Anlass zur Sorge und hochproblematisch für die Religionsfreiheit ist auch die Omnipräsenz hochentwickelter Sicherheitskameras, die mit Gesichtserkennungstechnologie ausgestattet sind und der Kontrolle der Bevölkerung dienen. Maßnahmen, die zunächst zur Überwachung der mehrheitlich muslimischen Uiguren in der Unruheprovinz Xinjiang eingesetzt wurden, halten mittlerweile im ganzen Land Einzug und machen China zu einem Überwachungsstaat mit 1,4 Milliarden Einwohnern.

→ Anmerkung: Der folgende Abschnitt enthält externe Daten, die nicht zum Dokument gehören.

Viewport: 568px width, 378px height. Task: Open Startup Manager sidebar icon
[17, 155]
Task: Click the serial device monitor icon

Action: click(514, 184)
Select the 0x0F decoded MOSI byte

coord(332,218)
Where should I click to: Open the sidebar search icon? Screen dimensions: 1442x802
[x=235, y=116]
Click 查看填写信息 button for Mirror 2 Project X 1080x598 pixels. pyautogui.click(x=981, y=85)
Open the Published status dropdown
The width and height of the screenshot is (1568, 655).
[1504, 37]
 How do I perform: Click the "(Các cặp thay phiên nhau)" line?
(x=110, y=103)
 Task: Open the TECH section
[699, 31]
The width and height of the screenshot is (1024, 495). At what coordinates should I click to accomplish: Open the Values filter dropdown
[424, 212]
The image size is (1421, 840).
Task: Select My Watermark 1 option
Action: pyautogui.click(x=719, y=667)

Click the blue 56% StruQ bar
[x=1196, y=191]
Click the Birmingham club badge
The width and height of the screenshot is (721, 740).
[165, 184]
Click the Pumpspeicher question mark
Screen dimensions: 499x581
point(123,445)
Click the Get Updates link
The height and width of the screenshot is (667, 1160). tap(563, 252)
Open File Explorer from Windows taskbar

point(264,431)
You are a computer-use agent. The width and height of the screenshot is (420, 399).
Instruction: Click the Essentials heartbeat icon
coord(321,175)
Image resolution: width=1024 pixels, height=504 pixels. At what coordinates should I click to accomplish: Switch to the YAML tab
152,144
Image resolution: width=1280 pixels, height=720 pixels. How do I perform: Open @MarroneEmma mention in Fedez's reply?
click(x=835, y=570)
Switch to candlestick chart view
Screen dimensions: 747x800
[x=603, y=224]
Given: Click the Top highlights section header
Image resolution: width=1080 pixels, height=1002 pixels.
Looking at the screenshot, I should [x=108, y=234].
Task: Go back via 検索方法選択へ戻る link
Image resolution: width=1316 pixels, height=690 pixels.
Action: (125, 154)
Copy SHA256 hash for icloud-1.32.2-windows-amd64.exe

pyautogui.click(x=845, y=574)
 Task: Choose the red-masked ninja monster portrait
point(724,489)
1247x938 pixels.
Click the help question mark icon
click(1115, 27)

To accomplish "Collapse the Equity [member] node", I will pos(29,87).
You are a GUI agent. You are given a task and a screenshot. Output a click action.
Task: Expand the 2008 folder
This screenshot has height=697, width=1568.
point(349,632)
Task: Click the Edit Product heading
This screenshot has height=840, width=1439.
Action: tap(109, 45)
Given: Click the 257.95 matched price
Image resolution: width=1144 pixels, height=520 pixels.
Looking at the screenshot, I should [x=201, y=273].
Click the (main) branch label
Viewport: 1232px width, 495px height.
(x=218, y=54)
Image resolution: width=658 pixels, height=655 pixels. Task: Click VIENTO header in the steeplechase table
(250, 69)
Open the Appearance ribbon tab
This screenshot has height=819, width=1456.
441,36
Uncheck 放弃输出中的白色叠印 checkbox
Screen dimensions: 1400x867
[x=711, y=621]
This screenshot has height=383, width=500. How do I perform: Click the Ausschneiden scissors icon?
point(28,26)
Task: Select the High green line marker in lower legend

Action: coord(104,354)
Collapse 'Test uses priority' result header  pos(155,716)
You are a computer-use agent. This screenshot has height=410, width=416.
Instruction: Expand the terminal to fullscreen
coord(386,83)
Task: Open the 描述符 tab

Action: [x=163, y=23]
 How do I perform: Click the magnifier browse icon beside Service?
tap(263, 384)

Die Covid-19-Pandemie, die Anfang 2020 ausbrach, hat die Problematik noch verschärft: Die Auswirkungen auf die Menschenrechtslage in China (einschließlich der Religions- und Glaubensfreiheit) sind beachtlich – insbesondere im Hinblick auf den Einsatz moderner Technologie. In der Tat „wird ein Großteil der Gesichtserkennungstechnologie, die im Kampf gegen das Coronavirus verwendet wurde, bereits zur Überwachung von Kirchen- und Moscheebesuchen genutzt. Neue Apps haben noch mehr Daten über das tägliche Leben der chinesischen Bürger gesammelt. Besonders besorgniserregend ist, dass das ‚Ampelsystem‘, welches Personen entsprechend ihrem Risikostatus in Bezug auf die Verbreitung von Covid-19 eine Farbe zuweist und im Gegenzug anzeigt, ob sie sich frei bewegen dürfen, auch dazu verwendet werden könnte, die Bewegungsfreiheit von Individuen einzuschränken, die von der Regierung als ‚heikel‘ eingestuft werden, wie z. B. Religionsanhänger oder Menschenrechtsverteidiger.“
In China ist die Religionsfreiheit aktuell den gravierendsten Einschnitten seit der Kulturrevolution ausgesetzt. Im Sinne der Schaffung eines Überwachungsstaats wird die Politikgestaltung zunehmend zentralisiert, die Unterdrückung intensiver und großflächiger und die Technologie ausgefeilter. Unter der derzeitigen Führung von Xi Jinping werden die Perspektiven für die Religionsfreiheit – und für die Menschenrechte im weiteren Sinne – immer düsterer. Da keine wesentliche politische Liberalisierung in Sicht ist, ist davon auszugehen, dass Unterdrückung und Verfolgung sich fortsetzen und durch den Einsatz moderner Technologie künftig sogar noch stärker um sich greifen und das Leben der Menschen bestimmen werden.